→ PROMPT
Your task is to transcribe the entries below exactly, from their first line down to the line containing "Task: Click the Search input field", and to stop there.

DATA section start

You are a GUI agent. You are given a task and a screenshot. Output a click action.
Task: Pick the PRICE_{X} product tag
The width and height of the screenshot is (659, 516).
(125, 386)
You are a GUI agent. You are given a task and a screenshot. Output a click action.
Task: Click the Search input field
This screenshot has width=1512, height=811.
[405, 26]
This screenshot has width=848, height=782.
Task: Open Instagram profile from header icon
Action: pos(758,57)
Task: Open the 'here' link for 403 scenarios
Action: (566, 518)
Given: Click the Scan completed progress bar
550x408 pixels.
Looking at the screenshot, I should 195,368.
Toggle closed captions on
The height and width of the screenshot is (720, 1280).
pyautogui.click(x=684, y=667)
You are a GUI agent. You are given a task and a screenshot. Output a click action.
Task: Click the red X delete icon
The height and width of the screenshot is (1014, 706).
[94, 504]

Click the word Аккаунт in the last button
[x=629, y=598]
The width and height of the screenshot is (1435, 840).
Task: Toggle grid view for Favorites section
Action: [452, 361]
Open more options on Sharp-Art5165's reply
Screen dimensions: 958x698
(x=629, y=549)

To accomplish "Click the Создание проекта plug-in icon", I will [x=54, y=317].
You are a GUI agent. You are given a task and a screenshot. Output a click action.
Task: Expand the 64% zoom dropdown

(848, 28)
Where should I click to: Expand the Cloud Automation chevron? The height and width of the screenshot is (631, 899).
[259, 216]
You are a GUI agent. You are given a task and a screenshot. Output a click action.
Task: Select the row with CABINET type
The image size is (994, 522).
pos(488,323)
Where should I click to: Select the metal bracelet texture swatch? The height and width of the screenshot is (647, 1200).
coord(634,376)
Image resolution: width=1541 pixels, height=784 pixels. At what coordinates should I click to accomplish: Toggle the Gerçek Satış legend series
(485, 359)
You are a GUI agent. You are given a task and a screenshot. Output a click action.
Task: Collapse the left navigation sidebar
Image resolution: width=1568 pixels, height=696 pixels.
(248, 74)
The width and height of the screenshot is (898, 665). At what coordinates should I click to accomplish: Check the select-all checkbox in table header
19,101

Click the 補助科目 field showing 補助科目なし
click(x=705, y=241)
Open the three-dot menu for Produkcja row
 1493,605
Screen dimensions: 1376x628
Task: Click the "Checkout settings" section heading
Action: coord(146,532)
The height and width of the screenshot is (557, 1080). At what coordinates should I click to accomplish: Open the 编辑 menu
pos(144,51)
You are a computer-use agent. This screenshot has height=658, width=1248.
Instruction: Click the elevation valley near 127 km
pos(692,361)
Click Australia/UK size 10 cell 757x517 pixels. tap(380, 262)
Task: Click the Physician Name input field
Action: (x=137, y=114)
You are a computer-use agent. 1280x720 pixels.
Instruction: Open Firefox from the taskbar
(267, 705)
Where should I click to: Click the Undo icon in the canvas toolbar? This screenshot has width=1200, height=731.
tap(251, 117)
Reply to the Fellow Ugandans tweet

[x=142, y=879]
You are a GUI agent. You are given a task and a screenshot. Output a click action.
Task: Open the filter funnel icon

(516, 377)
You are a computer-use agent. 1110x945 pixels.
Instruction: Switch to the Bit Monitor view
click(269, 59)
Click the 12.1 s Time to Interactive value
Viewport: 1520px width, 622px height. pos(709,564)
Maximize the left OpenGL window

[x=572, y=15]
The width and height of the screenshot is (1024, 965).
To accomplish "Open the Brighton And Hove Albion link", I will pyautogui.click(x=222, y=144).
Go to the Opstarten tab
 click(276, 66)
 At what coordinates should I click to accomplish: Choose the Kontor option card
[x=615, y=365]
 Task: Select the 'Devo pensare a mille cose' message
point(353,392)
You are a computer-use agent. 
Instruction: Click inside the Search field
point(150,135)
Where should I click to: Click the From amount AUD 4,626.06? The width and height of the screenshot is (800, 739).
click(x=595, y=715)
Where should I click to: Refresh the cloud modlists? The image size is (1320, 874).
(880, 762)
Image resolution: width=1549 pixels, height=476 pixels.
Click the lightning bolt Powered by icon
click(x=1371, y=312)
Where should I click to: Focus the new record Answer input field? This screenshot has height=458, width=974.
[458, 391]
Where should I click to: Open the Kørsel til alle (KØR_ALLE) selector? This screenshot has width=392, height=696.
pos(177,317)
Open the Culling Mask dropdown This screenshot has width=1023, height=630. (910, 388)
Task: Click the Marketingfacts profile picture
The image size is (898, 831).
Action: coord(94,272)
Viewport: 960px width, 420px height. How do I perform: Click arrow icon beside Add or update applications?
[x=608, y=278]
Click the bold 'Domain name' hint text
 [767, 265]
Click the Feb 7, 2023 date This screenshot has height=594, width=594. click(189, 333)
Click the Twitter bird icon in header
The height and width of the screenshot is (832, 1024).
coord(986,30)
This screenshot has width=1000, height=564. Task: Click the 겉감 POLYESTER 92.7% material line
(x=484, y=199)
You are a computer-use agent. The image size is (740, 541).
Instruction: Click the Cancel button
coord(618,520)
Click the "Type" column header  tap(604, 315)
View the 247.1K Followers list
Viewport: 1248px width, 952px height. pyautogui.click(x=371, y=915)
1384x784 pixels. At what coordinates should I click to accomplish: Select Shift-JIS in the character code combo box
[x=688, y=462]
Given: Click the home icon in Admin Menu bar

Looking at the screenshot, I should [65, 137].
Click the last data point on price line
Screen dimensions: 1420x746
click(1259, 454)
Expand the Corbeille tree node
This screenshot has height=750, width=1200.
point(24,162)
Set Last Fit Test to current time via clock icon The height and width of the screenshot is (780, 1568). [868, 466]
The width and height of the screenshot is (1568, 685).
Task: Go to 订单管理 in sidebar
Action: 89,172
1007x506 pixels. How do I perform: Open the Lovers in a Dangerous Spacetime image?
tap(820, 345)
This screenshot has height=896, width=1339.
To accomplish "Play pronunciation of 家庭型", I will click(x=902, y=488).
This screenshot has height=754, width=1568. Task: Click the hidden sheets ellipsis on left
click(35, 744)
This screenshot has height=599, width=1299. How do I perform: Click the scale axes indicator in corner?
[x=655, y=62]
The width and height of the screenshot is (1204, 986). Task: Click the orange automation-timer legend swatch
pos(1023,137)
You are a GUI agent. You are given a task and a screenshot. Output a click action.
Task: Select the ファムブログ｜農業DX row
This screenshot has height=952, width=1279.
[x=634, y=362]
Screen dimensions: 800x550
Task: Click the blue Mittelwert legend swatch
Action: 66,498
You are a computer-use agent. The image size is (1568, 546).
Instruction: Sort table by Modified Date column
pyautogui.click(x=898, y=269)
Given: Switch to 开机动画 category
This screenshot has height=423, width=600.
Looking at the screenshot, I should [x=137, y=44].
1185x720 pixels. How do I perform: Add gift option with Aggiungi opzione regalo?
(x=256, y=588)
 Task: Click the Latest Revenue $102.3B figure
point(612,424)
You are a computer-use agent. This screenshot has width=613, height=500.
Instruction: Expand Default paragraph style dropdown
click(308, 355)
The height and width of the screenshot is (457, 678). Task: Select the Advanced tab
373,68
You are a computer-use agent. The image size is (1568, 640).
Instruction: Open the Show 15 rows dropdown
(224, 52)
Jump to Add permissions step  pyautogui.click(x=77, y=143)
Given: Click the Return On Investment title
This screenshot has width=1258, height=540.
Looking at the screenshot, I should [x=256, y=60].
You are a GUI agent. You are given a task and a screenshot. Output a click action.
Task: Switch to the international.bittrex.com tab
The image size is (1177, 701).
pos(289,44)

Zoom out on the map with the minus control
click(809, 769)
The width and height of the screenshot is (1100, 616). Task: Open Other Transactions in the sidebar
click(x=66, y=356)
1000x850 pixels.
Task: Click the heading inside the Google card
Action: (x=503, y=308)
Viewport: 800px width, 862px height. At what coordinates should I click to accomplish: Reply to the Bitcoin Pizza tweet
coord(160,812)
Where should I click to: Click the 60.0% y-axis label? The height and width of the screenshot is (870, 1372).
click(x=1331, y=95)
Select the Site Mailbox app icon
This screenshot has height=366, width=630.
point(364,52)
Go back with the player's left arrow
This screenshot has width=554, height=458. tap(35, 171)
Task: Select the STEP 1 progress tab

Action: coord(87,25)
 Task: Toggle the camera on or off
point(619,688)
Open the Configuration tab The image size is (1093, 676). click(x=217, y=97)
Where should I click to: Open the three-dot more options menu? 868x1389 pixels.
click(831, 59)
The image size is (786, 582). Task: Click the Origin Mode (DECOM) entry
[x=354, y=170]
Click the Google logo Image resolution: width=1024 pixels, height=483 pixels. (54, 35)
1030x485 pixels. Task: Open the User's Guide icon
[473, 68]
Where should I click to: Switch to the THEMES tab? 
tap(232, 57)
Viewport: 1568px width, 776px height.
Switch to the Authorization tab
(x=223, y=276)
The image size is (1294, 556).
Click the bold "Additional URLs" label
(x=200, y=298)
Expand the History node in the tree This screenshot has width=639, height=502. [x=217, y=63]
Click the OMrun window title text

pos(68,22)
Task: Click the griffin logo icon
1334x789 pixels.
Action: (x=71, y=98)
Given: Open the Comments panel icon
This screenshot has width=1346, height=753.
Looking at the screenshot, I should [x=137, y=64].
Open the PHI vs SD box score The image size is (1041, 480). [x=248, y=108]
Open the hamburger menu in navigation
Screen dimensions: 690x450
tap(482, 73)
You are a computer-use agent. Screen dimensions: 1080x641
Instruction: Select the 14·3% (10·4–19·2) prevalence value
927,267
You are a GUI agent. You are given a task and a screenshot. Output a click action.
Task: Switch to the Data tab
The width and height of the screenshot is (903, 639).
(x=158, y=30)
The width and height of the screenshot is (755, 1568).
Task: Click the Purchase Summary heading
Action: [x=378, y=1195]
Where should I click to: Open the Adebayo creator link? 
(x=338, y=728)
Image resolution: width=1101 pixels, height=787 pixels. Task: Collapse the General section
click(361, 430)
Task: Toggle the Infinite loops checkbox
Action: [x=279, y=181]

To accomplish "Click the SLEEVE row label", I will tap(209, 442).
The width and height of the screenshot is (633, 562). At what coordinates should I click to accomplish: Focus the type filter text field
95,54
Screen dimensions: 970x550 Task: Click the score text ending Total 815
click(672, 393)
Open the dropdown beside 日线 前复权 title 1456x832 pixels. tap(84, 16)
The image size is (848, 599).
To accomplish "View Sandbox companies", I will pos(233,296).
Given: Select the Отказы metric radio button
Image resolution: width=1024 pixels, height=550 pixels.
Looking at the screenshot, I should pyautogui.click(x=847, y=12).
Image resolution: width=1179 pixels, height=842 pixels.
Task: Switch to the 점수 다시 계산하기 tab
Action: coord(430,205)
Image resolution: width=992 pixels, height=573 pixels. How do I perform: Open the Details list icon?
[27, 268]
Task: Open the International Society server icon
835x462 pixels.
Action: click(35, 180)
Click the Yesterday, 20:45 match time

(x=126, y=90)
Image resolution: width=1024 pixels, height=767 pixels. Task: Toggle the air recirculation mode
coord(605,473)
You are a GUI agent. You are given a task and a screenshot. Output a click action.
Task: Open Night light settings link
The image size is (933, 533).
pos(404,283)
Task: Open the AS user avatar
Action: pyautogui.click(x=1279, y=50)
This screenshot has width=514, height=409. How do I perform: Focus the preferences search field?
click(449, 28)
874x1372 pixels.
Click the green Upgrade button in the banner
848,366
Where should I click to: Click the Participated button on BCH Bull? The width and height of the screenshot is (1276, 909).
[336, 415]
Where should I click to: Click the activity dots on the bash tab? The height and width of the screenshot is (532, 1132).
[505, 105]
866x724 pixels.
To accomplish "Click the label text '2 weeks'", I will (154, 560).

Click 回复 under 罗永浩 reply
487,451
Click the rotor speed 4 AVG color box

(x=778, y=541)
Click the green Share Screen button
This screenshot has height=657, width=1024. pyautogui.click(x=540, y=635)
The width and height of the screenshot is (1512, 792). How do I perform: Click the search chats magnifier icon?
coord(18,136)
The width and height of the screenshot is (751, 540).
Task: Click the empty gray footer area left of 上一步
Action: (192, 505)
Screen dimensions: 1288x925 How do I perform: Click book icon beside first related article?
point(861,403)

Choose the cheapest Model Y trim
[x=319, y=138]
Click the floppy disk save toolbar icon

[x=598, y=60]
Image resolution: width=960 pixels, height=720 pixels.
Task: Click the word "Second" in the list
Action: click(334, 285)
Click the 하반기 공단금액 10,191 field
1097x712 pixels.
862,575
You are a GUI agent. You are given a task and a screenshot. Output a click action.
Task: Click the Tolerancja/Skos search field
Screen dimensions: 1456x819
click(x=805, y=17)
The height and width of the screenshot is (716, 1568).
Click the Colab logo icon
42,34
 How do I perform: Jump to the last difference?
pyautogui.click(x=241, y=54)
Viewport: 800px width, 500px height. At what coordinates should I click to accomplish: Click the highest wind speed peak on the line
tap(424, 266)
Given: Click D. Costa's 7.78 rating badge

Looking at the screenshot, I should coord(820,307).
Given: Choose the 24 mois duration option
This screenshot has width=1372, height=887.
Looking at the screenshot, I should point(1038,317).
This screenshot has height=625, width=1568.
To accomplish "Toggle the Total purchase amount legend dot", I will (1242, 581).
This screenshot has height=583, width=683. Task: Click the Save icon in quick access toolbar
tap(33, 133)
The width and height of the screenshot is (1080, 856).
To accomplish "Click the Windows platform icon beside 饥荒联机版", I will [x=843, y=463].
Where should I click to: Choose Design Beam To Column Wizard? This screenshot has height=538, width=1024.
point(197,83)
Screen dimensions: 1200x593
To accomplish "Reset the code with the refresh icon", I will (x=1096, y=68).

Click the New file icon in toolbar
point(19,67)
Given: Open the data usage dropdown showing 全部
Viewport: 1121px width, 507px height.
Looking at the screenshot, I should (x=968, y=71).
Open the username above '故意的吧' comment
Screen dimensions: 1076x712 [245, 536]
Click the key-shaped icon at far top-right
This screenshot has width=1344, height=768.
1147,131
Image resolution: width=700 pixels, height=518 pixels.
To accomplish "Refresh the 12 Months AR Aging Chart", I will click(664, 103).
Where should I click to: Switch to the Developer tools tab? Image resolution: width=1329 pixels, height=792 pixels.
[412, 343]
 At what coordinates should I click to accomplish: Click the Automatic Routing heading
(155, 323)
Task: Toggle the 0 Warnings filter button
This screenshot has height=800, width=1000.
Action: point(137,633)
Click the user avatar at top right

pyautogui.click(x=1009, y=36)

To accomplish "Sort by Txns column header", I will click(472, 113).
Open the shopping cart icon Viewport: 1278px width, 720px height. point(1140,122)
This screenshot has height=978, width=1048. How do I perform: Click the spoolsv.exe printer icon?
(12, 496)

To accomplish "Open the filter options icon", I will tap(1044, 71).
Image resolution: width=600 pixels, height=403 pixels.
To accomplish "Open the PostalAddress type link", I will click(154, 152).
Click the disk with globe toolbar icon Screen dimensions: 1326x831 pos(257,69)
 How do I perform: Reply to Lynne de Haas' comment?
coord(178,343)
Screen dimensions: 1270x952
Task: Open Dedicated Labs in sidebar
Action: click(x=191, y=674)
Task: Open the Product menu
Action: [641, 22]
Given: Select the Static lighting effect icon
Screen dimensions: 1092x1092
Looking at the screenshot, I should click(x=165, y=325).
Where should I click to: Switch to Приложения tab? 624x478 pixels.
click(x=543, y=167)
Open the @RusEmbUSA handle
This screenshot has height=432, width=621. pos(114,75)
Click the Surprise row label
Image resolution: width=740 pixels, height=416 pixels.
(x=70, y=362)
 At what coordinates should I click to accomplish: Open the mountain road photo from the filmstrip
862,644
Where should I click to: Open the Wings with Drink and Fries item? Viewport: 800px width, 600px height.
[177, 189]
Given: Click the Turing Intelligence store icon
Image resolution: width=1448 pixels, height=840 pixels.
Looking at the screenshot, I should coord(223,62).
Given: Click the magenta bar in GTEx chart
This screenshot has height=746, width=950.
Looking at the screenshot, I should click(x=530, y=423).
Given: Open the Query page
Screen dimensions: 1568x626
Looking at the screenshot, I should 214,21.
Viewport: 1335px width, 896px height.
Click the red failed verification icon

DATA section end

→ RESULT FOR THIS TASK
You are a GUI agent. You are given a task and a screenshot. Output a click action.
Task: Pick the PRICE_{X} product tag
The width and height of the screenshot is (659, 516).
(125, 386)
You are a GUI agent. You are given a task and a screenshot. Output a click action.
Task: Click the Search input field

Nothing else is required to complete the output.